| TAREA REQUERIDA A |
En el fragmento sobre los archivos, ¿con qué se comparan los momentos místicos que algunos historiadores describen haber vivido en el archivo?
| TAREA REQUERIDA B |
Reproduzca el tramo del fragmento sobre los archivos que se inicia con las palabras que contienen "Estoy de acuerdo" y concluye con "hagamos de cuenta.", y cambie "historiadores" por "investigadores".

#### TEXTO FUENTE ####

Todos los historiadores, en algún momento de sus respetables carreras, escriben algo sobre los archivos y la experiencia de extraer la materia prima de sus libros. Generalmente, esos textos contienen reflexiones teóricas sobre la historia, la verdad, etcétera, combinadas con recuerdos personales y consejos para los jóvenes. Supongo que, a mi edad, tengo que escribir algo también, pero no voy a intentar decir nada nuevo sobre lo que ya los estudiantes de historia saben muy bien: que las instituciones archivísticas tienden a reflejar la construcción del Estado o el poder económico; que los documentos registran desigualdades que silencian a los pobres, a las mujeres y los que no saben leer; que el investigador no debe caer en la trampa de reproducir la narrativa implícita en la organización de los archivos; que siempre hay que salir del archivo y buscar otras fuentes que corroboren o contradigan lo que uno encontró a la primera.
Estoy de acuerdo con todo eso así que no valdría la pena repetirlo porque ya lo han escrito otros historiadores de forma más elegante. Hay que decir, sin embargo, que muchos de ellos van más allá de esas reflexiones y se ponen a describir momentos místicos ocurridos en el archivo, cuando de esos papeles amarillentos rayados con tinta diluida salieron palabras que se treparon por sus dedos y sus ojos y les entregaron revelaciones inefables sobre el pasado —como en una película de Harry Potter, hagamos de cuenta.
Mejor digo cómo hice la investigación de mi tesis de doctorado. Tal vez haya una lección escondida en mi experiencia, aunque lo dudo. Lo cierto es que no hubo nada de magia.

#### REGISTROS ####

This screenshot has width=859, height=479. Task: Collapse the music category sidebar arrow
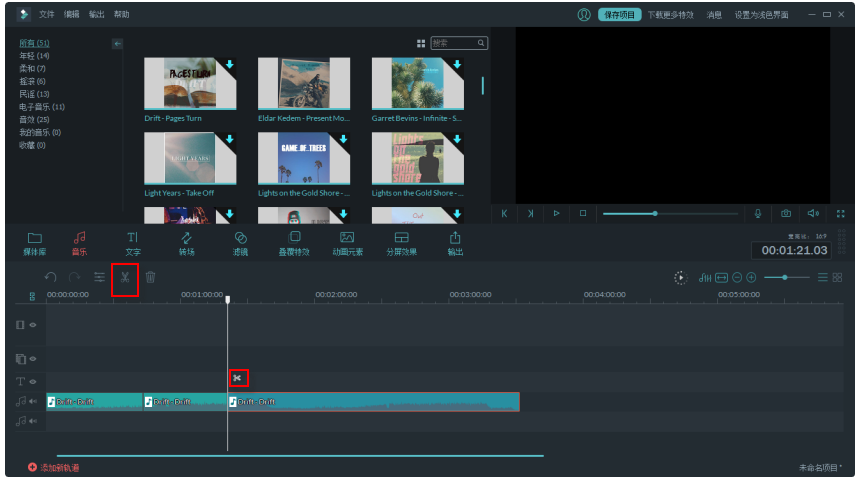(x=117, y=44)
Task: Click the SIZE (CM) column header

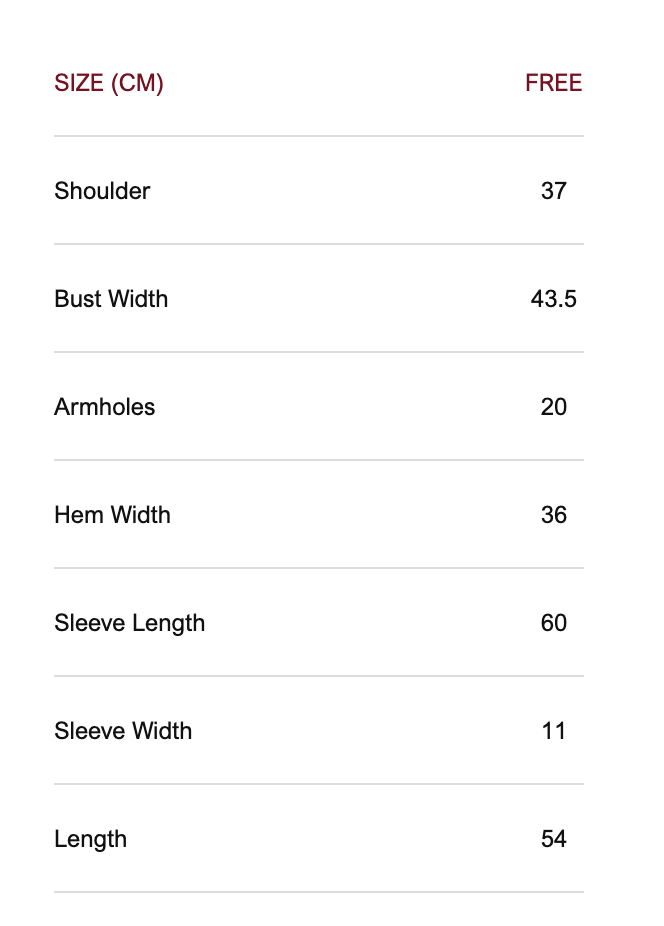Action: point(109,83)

####
#### REGISTROS ####

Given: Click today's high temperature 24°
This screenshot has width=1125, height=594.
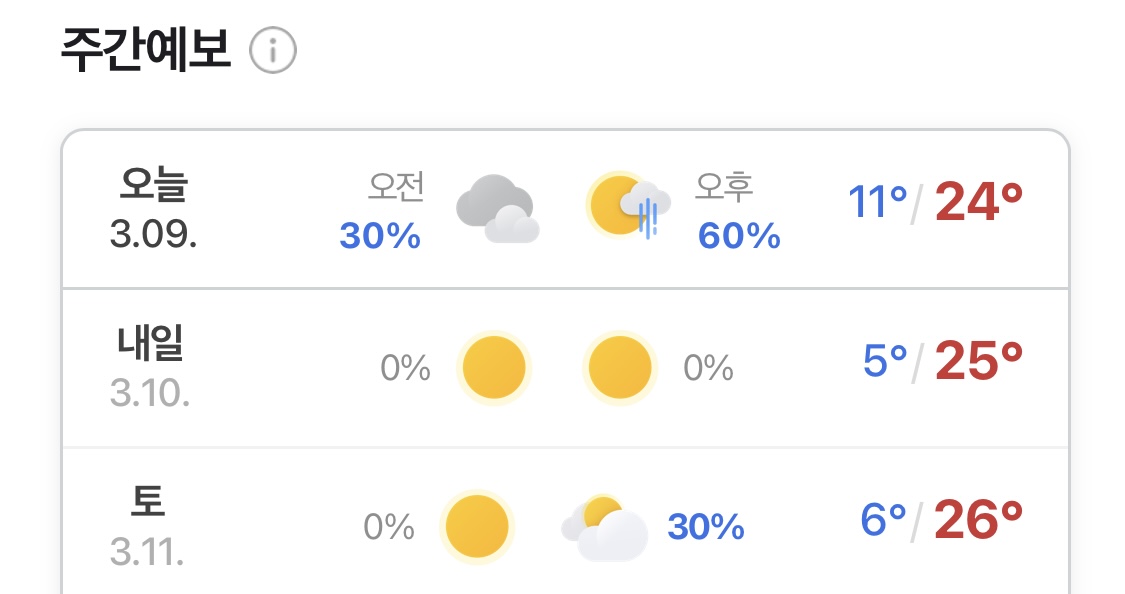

####

| RESPUESTA COMPLETA A |
Con una película de Harry Potter.

| RESPUESTA COMPLETA B |
Estoy de acuerdo con todo eso así que no valdría la pena repetirlo porque ya lo han escrito otros investigadores de forma más elegante. Hay que decir, sin embargo, que muchos de ellos van más allá de esas reflexiones y se ponen a describir momentos místicos ocurridos en el archivo, cuando de esos papeles amarillentos rayados con tinta diluida salieron palabras que se treparon por sus dedos y sus ojos y les entregaron revelaciones inefables sobre el pasado —como en una película de Harry Potter, hagamos de cuenta.